[Records supplied — start]

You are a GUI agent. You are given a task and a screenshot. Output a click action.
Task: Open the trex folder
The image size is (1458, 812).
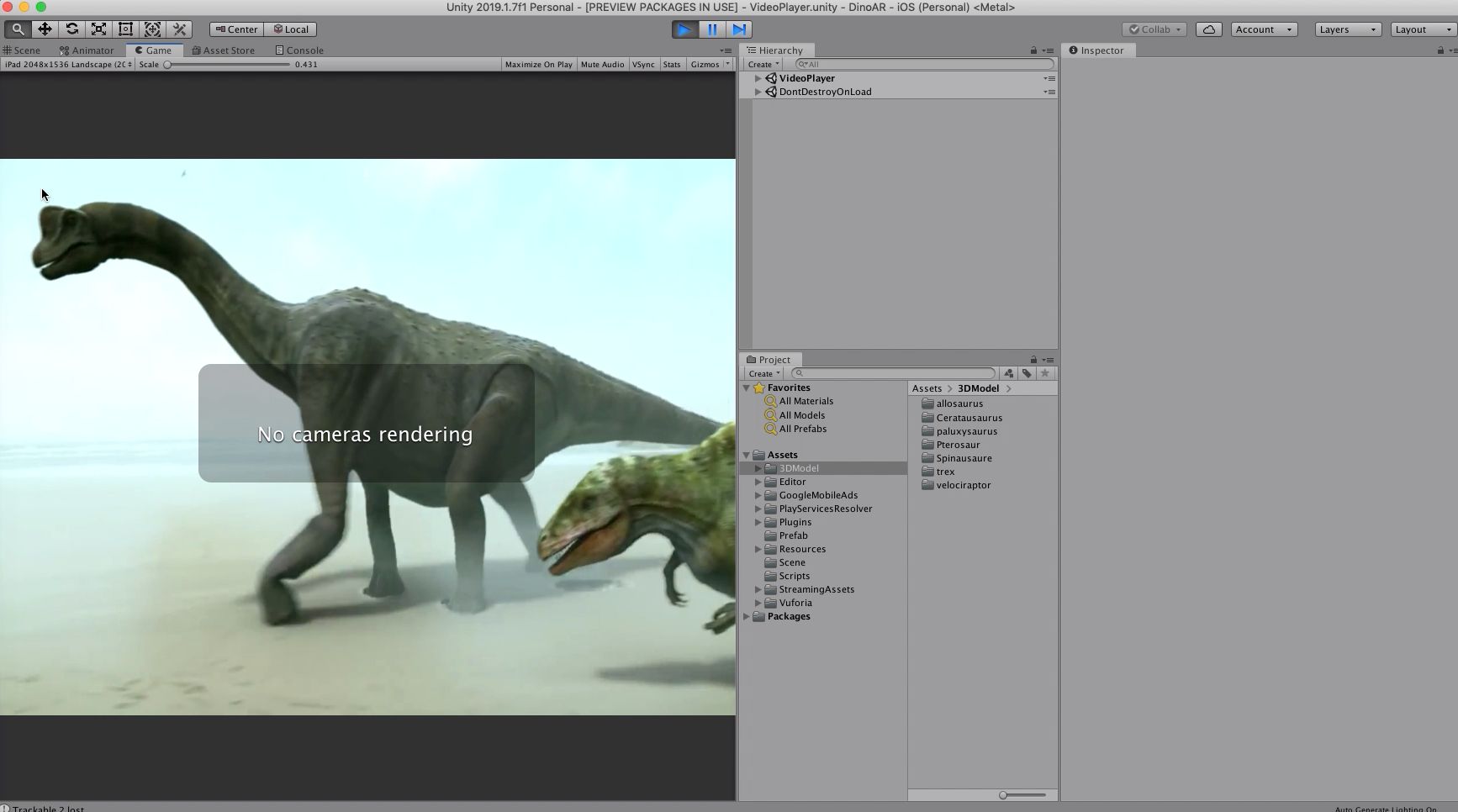(x=945, y=472)
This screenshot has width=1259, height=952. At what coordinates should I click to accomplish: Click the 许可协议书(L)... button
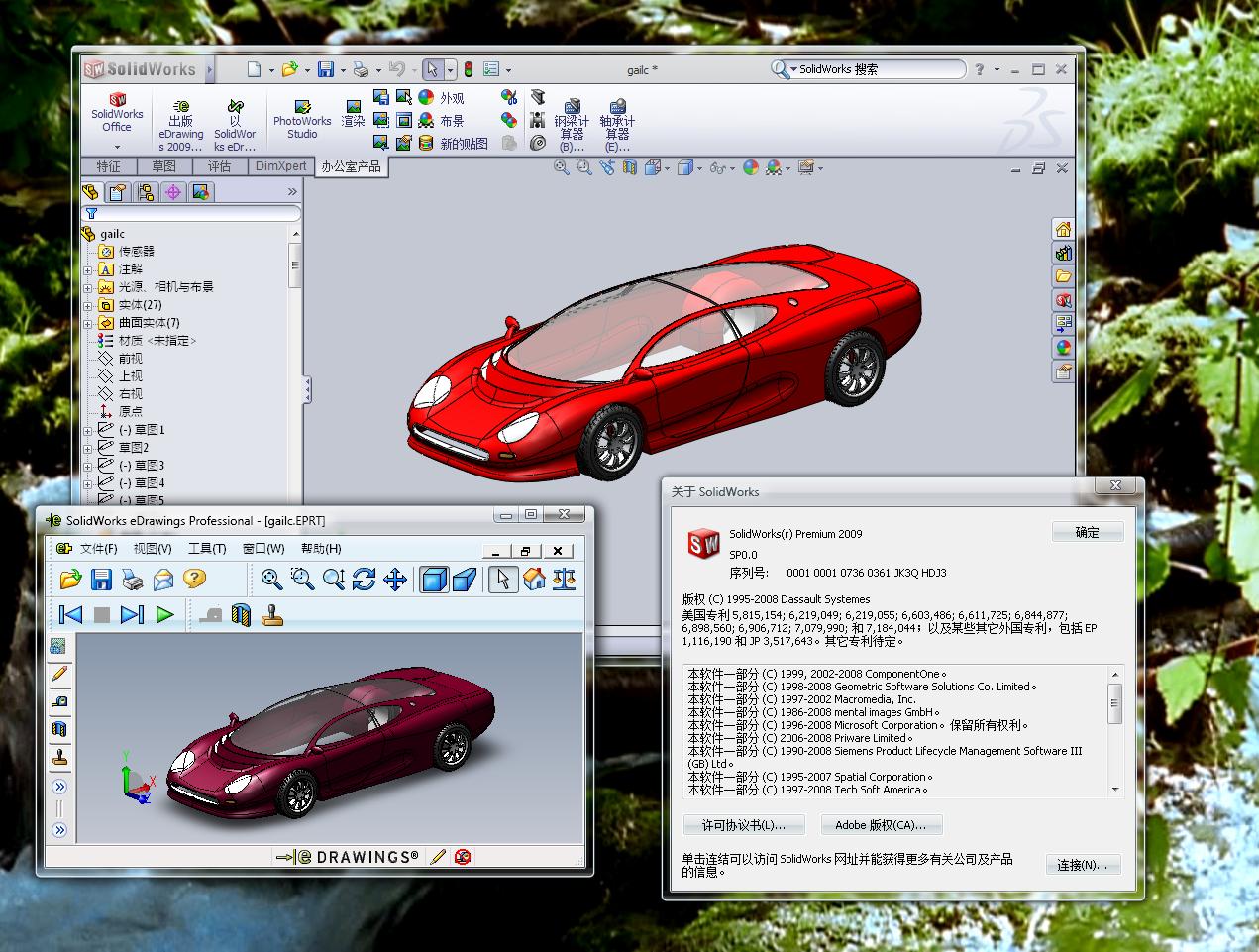point(743,825)
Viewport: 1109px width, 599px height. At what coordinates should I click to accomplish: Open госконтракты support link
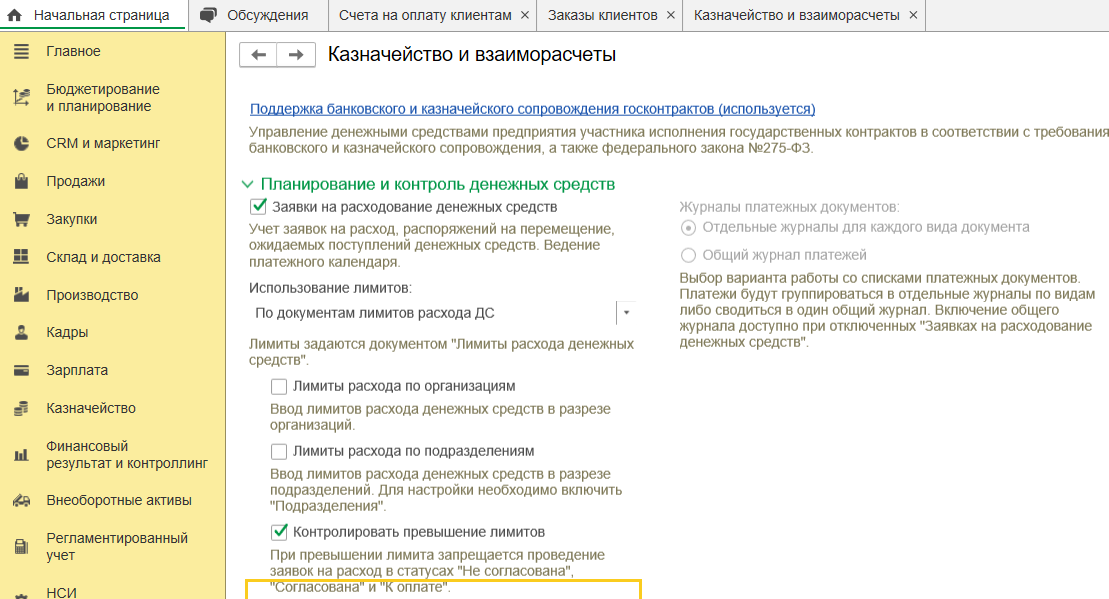532,109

[Records supplied — finish]

(Problem to work on): Each entry above should be written out verbatim, minus its pictures.

(Result for this task):
You are a GUI agent. You are given a task and a screenshot. Output a click action.
Task: Open the trex folder
The image size is (1458, 812).
(x=945, y=472)
This screenshot has width=1259, height=952. At what coordinates should I click to accomplish: Click the 许可协议书(L)... button
point(743,825)
Viewport: 1109px width, 599px height. At what coordinates should I click to accomplish: Open госконтракты support link
532,109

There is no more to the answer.